[Exercise brief]: Only some lines are wanted. Transcribe, exactly, the lines below from the line with "Task: Select the Move tool" up to and including the line with "Image resolution: width=921".

[Raw data]:
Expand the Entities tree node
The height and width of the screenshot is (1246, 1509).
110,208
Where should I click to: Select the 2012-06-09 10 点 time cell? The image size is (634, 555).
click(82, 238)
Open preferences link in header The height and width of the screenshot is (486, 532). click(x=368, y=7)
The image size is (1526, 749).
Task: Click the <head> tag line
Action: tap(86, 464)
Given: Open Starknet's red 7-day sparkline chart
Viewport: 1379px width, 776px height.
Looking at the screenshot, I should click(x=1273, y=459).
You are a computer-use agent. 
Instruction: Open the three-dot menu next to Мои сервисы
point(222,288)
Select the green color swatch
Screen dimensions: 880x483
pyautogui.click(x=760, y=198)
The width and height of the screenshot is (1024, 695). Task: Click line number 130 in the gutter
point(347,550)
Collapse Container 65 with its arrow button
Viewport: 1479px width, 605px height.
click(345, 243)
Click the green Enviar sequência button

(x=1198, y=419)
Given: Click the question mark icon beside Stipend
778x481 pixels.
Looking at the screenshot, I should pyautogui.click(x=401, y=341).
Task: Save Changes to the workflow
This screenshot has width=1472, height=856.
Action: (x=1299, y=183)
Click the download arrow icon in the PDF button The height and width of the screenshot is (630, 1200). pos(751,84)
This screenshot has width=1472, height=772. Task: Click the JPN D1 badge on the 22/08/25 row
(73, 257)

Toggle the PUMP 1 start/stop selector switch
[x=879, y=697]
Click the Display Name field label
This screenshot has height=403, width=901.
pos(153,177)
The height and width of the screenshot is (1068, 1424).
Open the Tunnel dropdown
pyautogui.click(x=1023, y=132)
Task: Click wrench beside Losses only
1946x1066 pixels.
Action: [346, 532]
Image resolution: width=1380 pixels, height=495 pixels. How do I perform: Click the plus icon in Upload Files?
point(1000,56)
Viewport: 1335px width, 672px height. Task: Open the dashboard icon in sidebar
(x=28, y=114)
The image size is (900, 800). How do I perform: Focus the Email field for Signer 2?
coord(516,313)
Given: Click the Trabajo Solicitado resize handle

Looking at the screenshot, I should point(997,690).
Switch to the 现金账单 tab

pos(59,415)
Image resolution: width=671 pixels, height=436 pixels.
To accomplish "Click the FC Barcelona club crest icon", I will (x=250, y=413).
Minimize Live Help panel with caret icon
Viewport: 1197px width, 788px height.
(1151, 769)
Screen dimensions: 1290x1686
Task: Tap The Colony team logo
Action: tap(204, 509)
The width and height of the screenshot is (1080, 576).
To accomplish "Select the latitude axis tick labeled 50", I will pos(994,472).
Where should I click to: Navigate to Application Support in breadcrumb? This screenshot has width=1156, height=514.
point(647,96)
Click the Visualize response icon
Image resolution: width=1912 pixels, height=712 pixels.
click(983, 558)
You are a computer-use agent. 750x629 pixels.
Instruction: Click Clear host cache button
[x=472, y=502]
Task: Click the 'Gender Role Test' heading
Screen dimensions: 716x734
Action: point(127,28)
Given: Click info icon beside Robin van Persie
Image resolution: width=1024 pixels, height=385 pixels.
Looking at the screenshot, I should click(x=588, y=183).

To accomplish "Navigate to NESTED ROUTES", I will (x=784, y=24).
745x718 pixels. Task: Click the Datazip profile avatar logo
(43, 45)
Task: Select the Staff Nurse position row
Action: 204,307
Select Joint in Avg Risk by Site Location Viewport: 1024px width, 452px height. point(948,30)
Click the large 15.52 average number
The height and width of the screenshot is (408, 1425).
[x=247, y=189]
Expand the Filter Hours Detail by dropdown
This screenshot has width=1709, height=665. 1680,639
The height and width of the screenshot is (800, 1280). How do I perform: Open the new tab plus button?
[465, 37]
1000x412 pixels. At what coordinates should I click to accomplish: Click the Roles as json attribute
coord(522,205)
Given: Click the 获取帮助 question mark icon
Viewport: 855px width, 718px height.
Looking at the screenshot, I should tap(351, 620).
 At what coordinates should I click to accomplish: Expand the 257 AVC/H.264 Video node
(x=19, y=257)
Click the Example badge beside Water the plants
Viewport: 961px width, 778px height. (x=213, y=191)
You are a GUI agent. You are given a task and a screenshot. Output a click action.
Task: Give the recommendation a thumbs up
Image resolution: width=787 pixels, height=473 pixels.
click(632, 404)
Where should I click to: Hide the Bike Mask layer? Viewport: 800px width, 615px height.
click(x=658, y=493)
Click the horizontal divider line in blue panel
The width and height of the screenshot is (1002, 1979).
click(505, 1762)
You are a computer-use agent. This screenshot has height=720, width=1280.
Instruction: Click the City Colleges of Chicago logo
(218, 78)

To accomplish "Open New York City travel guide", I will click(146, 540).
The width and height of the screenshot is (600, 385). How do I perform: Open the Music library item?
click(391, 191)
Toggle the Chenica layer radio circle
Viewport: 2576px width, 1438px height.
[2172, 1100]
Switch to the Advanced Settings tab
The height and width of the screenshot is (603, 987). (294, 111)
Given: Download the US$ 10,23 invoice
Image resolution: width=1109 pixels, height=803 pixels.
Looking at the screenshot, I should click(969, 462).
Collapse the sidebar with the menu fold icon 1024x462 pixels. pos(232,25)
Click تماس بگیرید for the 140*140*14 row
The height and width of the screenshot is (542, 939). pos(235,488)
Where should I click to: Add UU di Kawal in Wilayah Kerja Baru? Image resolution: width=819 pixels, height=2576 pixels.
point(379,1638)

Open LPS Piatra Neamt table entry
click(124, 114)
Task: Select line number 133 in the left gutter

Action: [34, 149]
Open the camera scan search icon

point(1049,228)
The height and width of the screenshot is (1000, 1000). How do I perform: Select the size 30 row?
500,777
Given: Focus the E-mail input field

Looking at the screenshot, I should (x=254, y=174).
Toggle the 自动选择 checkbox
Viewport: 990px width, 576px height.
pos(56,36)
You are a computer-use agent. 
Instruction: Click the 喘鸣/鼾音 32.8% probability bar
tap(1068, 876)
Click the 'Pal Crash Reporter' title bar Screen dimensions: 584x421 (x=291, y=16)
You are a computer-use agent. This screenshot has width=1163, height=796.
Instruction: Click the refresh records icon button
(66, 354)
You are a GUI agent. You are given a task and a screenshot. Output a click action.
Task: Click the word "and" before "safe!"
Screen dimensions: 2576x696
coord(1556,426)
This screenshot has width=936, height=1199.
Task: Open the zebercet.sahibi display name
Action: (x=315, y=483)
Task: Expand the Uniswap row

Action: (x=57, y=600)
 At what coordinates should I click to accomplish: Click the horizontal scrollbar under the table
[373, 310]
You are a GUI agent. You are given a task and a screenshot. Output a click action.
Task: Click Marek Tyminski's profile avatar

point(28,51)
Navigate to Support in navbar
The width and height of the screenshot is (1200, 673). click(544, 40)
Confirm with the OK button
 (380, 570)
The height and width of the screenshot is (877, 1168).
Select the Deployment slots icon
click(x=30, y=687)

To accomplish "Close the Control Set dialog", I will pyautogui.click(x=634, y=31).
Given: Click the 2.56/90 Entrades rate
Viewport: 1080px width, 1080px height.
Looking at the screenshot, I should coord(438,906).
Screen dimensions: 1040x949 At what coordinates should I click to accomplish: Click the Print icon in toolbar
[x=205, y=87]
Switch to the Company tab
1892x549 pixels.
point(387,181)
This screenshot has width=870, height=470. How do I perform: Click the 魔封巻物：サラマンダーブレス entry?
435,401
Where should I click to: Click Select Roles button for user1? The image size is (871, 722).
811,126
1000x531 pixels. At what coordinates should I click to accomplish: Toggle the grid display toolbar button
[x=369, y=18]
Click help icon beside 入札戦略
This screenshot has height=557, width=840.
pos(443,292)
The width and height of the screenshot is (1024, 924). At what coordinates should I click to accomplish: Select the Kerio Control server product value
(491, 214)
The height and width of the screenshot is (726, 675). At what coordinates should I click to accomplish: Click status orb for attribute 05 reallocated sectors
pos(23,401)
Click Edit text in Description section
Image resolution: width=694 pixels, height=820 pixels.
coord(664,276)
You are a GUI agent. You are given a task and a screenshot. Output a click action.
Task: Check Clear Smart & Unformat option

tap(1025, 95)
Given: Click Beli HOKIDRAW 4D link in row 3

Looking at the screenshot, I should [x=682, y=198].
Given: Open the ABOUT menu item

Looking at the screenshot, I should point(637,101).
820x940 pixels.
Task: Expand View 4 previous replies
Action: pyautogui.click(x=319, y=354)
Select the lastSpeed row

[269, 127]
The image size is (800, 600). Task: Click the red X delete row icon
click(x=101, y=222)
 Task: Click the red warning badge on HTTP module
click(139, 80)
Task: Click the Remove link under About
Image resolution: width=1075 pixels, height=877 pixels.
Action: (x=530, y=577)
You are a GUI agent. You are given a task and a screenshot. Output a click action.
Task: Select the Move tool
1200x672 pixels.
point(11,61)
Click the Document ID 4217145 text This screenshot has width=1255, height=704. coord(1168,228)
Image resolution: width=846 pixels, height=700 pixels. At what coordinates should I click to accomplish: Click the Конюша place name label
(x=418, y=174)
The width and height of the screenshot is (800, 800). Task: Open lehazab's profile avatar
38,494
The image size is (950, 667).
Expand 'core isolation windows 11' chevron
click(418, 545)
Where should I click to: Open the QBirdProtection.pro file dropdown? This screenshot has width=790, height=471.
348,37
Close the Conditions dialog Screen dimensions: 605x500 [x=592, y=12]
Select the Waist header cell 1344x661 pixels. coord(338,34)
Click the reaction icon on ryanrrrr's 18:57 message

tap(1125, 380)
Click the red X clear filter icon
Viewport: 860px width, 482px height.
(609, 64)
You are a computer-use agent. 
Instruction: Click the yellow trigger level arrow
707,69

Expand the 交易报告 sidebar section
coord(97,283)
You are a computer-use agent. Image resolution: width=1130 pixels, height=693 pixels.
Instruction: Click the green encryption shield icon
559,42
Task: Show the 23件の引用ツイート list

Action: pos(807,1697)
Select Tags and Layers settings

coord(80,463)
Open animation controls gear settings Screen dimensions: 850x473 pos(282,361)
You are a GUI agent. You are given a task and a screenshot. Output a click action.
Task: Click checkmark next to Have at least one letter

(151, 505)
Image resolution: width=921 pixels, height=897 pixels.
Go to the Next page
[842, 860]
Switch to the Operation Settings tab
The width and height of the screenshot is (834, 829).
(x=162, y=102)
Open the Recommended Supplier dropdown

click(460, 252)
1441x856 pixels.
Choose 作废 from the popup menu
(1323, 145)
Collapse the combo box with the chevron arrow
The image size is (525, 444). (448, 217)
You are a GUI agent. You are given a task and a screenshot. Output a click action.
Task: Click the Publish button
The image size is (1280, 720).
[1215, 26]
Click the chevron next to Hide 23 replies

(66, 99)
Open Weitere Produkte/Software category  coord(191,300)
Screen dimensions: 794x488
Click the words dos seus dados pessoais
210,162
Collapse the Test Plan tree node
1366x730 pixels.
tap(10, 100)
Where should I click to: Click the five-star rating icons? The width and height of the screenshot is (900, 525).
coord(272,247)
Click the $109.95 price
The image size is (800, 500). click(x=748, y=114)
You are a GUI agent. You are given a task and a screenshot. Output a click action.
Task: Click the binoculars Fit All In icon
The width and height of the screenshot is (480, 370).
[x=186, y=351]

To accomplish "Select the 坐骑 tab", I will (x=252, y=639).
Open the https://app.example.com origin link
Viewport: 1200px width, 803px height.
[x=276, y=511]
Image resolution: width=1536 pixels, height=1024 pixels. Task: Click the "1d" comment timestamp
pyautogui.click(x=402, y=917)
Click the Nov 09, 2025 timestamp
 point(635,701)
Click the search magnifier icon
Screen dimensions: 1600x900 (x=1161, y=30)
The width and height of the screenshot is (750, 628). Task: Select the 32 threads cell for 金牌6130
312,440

[Exercise answer]:
Task: Select the Move tool
1200x672 pixels.
point(11,61)
Click the Document ID 4217145 text This screenshot has width=1255, height=704. coord(1168,228)
Image resolution: width=846 pixels, height=700 pixels. At what coordinates should I click to accomplish: Click the Конюша place name label
(x=418, y=174)
The width and height of the screenshot is (800, 800). Task: Open lehazab's profile avatar
38,494
The image size is (950, 667).
Expand 'core isolation windows 11' chevron
click(418, 545)
Where should I click to: Open the QBirdProtection.pro file dropdown? This screenshot has width=790, height=471.
348,37
Close the Conditions dialog Screen dimensions: 605x500 [x=592, y=12]
Select the Waist header cell 1344x661 pixels. coord(338,34)
Click the reaction icon on ryanrrrr's 18:57 message

tap(1125, 380)
Click the red X clear filter icon
Viewport: 860px width, 482px height.
(609, 64)
You are a computer-use agent. 
Instruction: Click the yellow trigger level arrow
707,69

Expand the 交易报告 sidebar section
coord(97,283)
You are a computer-use agent. Image resolution: width=1130 pixels, height=693 pixels.
Instruction: Click the green encryption shield icon
559,42
Task: Show the 23件の引用ツイート list

Action: pos(807,1697)
Select Tags and Layers settings

coord(80,463)
Open animation controls gear settings Screen dimensions: 850x473 pos(282,361)
You are a GUI agent. You are given a task and a screenshot. Output a click action.
Task: Click checkmark next to Have at least one letter

(151, 505)
Image resolution: width=921 pixels, height=897 pixels.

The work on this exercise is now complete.